## Supplied text
"""

LeighMichaels wrote:
Some of the hardest writing I've ever done was to create a description of a photograph is less than 70 words!

Best,
Leigh




That sounds fabulous, Leigh. I'll be getting my copy as soon as possible. I'm not surprised that you found it difficult, though, The fewer words, the tougher the writing. On the other hand, you've already cracked that one, I think! I always know exactly where I am in your books AND the season and the weather too. That is part of what makes your books so three dimensional.

Personally, I feel there's something missing if there's no sense of place in a book and always try to include it. Within the constraints of an HMB, you have to make sure that any big description of place carries an emotional charge that reflects the romantic narrative, though. I try to do that. I'll dig out an example of what I mean from my own writing, if you're interested.

"""

Retype the entire forum post about writing descriptions and sense of place, word for word. Rely only on the text itself.

## Provided information
"""

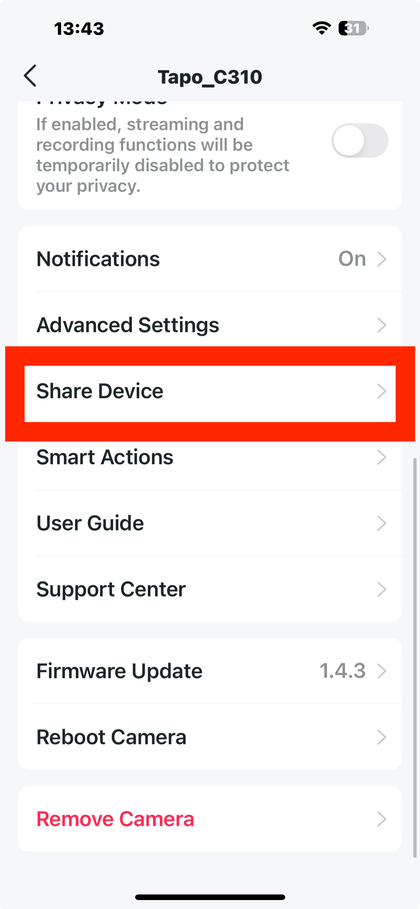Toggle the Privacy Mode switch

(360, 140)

"""
"""

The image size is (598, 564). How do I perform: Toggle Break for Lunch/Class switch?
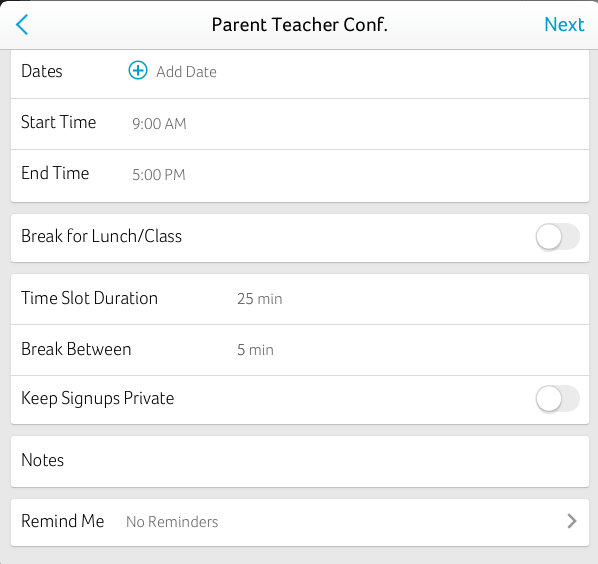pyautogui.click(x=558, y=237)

"""

## Result below
LeighMichaels wrote:
Some of the hardest writing I've ever done was to create a description of a photograph is less than 70 words!

Best,
Leigh




That sounds fabulous, Leigh. I'll be getting my copy as soon as possible. I'm not surprised that you found it difficult, though, The fewer words, the tougher the writing. On the other hand, you've already cracked that one, I think! I always know exactly where I am in your books AND the season and the weather too. That is part of what makes your books so three dimensional.

Personally, I feel there's something missing if there's no sense of place in a book and always try to include it. Within the constraints of an HMB, you have to make sure that any big description of place carries an emotional charge that reflects the romantic narrative, though. I try to do that. I'll dig out an example of what I mean from my own writing, if you're interested.